When I saw a company was advertising for rhubarb crowns, that if they chose to use them would pay $1000.00, I knew that was an opportunity too good to miss, so have packaged one up ready to send today.
In the process I discovered that cat biscuit bags turned inside out make awesome courier-type bags. They are plastic coated and plain brown - perfect. 

Sunday, 9 June 2013

Paradise on a Sunday

Yesterday we took the day off to play. We wanted to visit the exhibition in the gallery in Kohukohu featuring the old truck which had long been a landmark there. We love Kohukohu with it's historic wooden buildings and character. The people of the Hokianga region live slow as a way of life.
On the way there we stopped in at this old church, a typical example of many around the North.








looking through a window

Rawene, where the car ferry leaves from to Kohukohu is also full of characters. We bought a banana palm from an old Maori lady who was selling them from her backyard, along with home grown veges. I'd much rather support a home grower in a small place than a big garden centre. It's like buying a souvenir, but not something tacky.

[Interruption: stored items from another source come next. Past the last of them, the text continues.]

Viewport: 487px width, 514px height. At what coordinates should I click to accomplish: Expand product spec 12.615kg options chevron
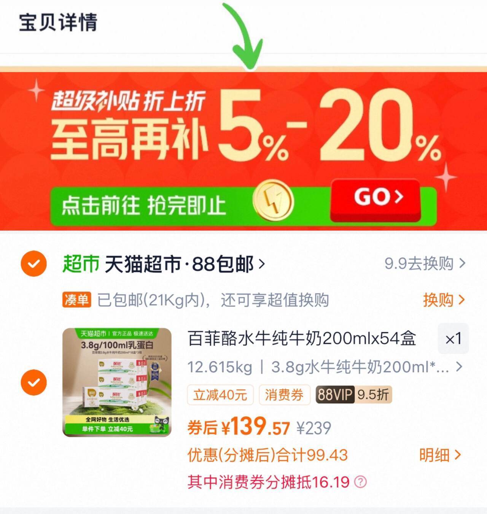tap(460, 367)
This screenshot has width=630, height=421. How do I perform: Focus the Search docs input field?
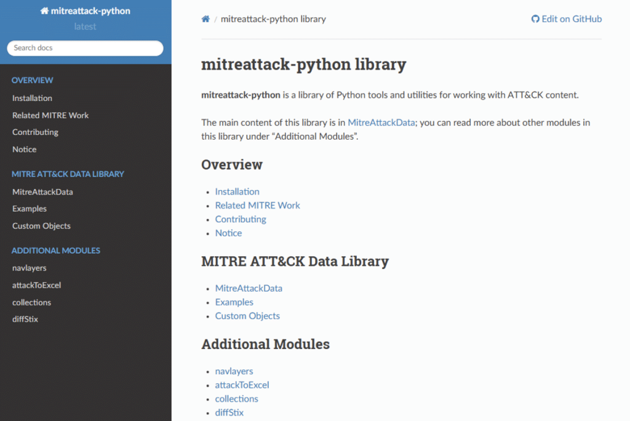[x=85, y=48]
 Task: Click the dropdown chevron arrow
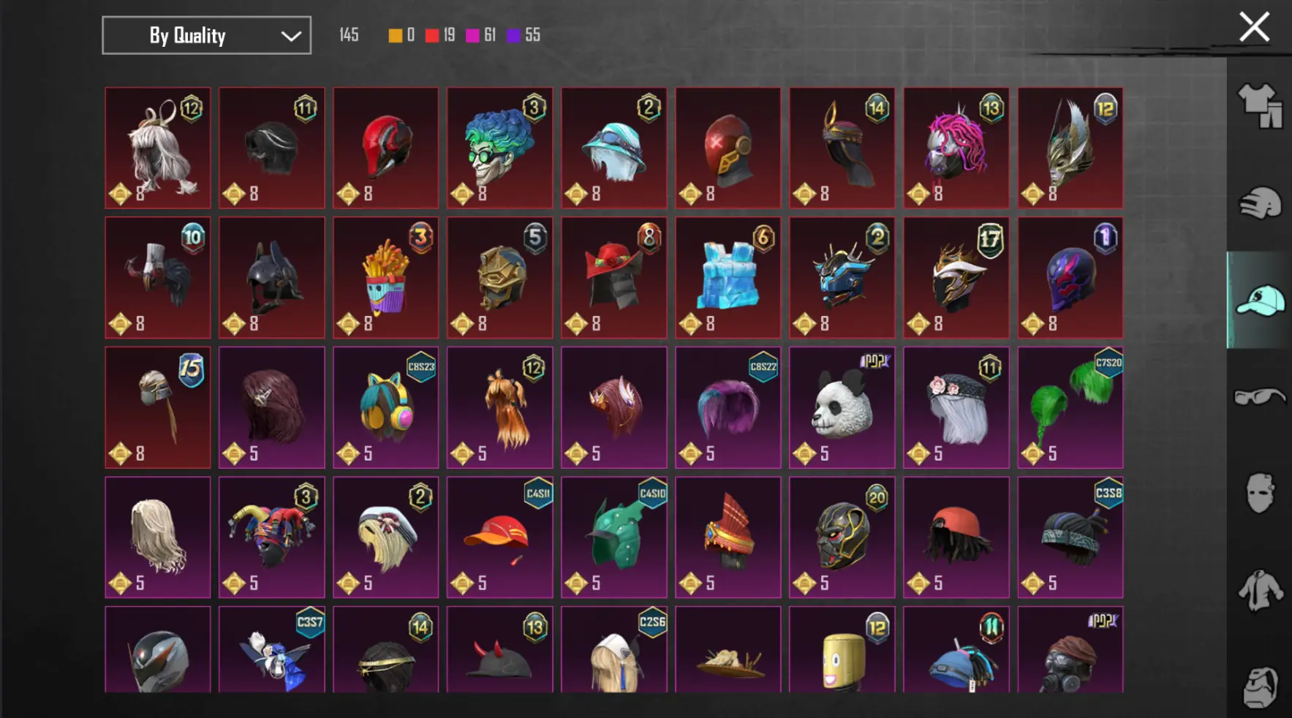[x=291, y=36]
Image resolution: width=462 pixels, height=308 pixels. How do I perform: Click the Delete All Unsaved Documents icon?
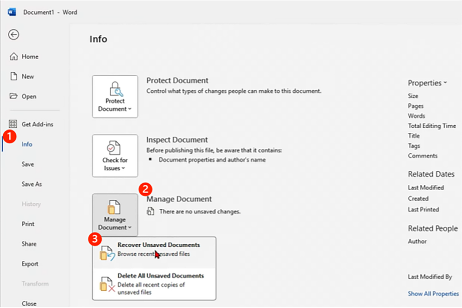107,285
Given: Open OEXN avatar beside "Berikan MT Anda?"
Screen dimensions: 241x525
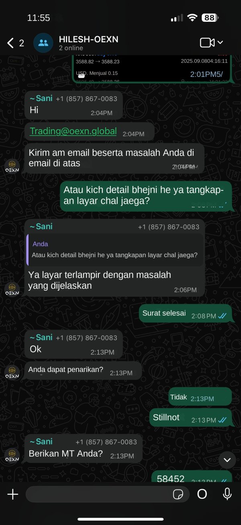Looking at the screenshot, I should click(x=12, y=455).
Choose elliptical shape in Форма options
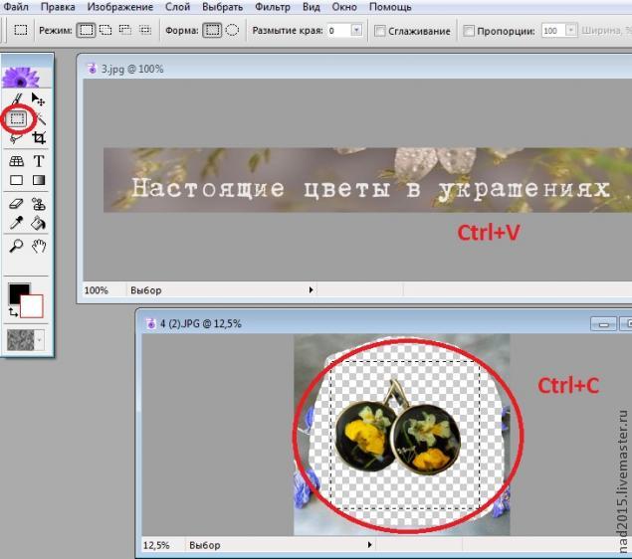The image size is (632, 559). tap(232, 30)
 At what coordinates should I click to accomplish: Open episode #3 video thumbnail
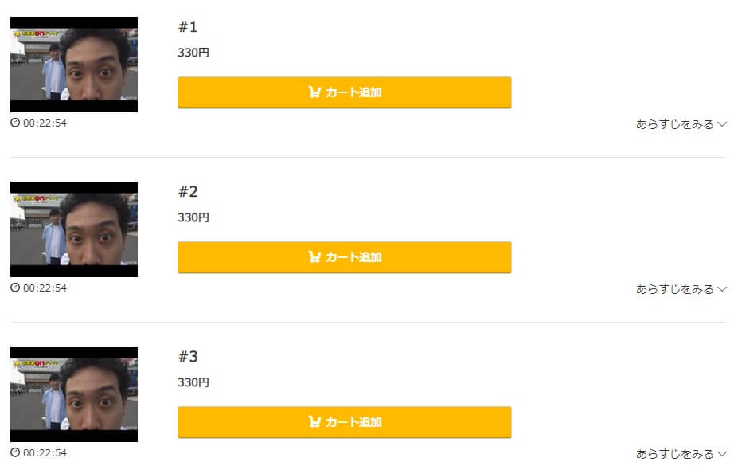point(74,394)
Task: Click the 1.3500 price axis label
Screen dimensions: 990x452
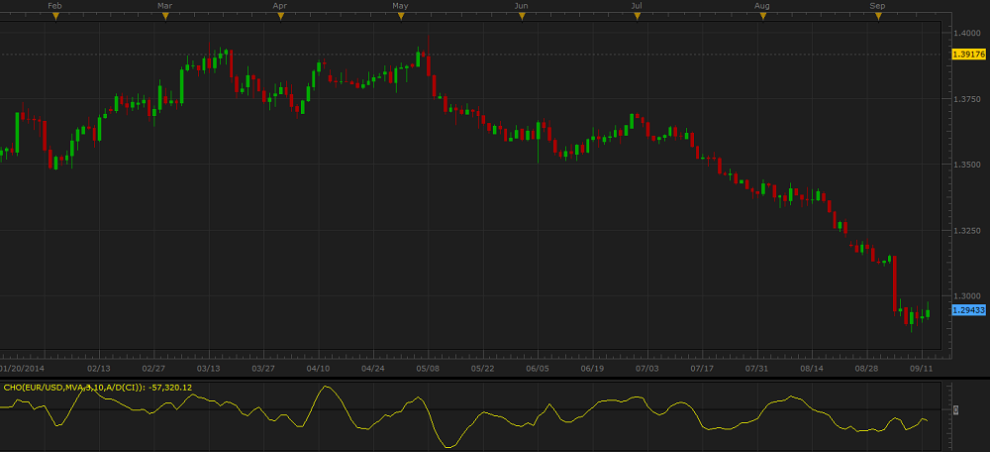Action: [967, 165]
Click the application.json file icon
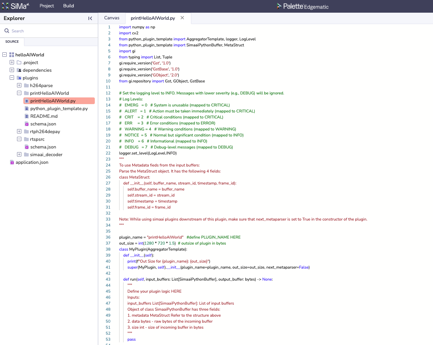 pyautogui.click(x=12, y=162)
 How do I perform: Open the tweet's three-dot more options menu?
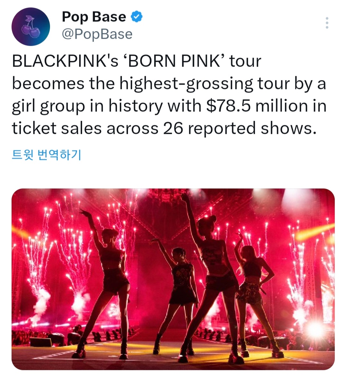click(327, 23)
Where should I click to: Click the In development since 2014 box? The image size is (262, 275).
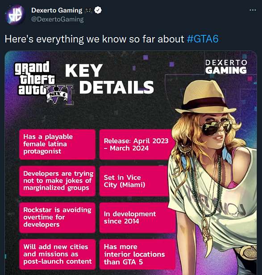click(137, 217)
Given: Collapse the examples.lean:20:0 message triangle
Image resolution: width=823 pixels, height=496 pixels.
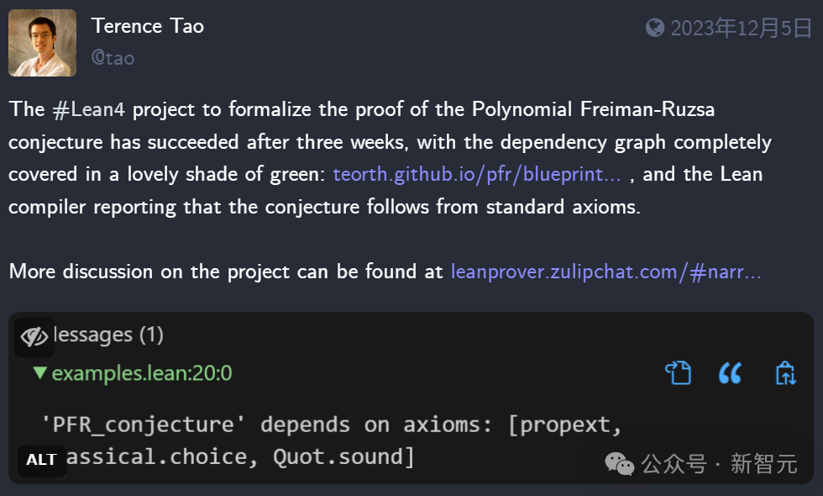Looking at the screenshot, I should pyautogui.click(x=39, y=373).
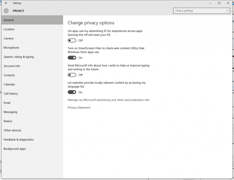Select Call history in the sidebar
This screenshot has height=180, width=234.
(x=32, y=94)
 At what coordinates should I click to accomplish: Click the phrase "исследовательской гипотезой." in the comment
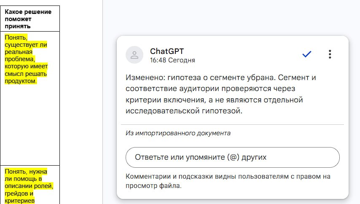(184, 111)
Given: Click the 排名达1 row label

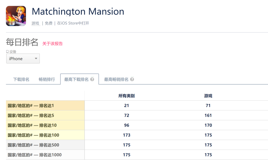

A little second hand shop was open on the waterfront. The proprietor had been out on her shop's back verandah that morning and hauled in a couple of great Kahawhai. Now that's the way to live.




New Zealand is a land of rainbows - we see them almost every day at this time of the year as it is often showery with the sun shining.

from the Boatshed Cafe in Rawene


We tried with the metal detector while we were there, hoping to find some old treasure, but there was so much old metal around it wasn't really successful, with only one coin found. It made interesting watching for two local girls though. 
On the way home we stopped for a spa in the natural mineral pools at Ngawha, which warmed us through for the whole trip home. It was only $4 each, and the place is open 7 days 9am to 9pm. I loved how the locals took their children there, tucking them all into their pyjamas when they got out.